── Extracted entries

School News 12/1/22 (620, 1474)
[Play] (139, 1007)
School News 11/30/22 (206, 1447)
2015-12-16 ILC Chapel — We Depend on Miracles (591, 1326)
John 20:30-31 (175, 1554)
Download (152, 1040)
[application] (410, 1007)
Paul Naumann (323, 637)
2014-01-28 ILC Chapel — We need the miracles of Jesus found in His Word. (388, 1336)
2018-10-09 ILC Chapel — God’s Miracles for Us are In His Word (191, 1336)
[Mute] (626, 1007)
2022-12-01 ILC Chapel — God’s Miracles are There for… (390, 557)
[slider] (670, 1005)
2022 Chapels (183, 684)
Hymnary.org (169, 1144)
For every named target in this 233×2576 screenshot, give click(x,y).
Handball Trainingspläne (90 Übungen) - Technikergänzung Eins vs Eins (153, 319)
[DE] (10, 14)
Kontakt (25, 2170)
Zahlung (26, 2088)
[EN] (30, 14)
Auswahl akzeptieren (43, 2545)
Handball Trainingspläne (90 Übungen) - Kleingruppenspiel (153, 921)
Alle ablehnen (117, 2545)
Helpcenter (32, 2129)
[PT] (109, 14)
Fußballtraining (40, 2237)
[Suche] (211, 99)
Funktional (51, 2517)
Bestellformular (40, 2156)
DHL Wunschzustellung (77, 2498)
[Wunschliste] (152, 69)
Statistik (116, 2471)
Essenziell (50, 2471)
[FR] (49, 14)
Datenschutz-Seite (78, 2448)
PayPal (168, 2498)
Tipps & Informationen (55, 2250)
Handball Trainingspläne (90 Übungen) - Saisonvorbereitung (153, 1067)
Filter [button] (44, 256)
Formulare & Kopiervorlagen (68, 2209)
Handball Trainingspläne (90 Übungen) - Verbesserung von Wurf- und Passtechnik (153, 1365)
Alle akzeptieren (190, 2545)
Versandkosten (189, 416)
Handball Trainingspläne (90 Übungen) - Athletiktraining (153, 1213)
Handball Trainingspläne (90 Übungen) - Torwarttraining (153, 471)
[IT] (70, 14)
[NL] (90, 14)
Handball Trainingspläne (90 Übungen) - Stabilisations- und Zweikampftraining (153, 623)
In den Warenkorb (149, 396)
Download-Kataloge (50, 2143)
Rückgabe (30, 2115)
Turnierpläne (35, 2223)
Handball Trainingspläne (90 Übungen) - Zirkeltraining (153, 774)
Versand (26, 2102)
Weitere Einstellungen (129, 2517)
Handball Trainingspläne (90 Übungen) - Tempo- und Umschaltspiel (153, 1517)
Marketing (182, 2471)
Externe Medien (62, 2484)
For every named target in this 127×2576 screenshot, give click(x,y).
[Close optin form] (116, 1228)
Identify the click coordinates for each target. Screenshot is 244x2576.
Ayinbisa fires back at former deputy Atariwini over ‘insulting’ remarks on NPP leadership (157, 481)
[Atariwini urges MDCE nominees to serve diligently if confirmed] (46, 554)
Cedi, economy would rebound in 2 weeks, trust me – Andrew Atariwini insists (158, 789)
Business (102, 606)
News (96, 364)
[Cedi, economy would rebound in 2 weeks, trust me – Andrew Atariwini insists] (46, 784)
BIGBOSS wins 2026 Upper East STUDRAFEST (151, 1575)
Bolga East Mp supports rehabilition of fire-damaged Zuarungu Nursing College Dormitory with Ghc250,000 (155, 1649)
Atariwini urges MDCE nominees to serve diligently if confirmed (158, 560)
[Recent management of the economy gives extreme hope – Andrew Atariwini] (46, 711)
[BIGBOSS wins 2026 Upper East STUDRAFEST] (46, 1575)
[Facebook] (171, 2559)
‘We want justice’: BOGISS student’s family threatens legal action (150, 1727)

────

▶ [What the task requires]:
If a line of the data contains the word "confirmed", it counts toward the total; state that total alone.

▶ [Exercise solution]:
2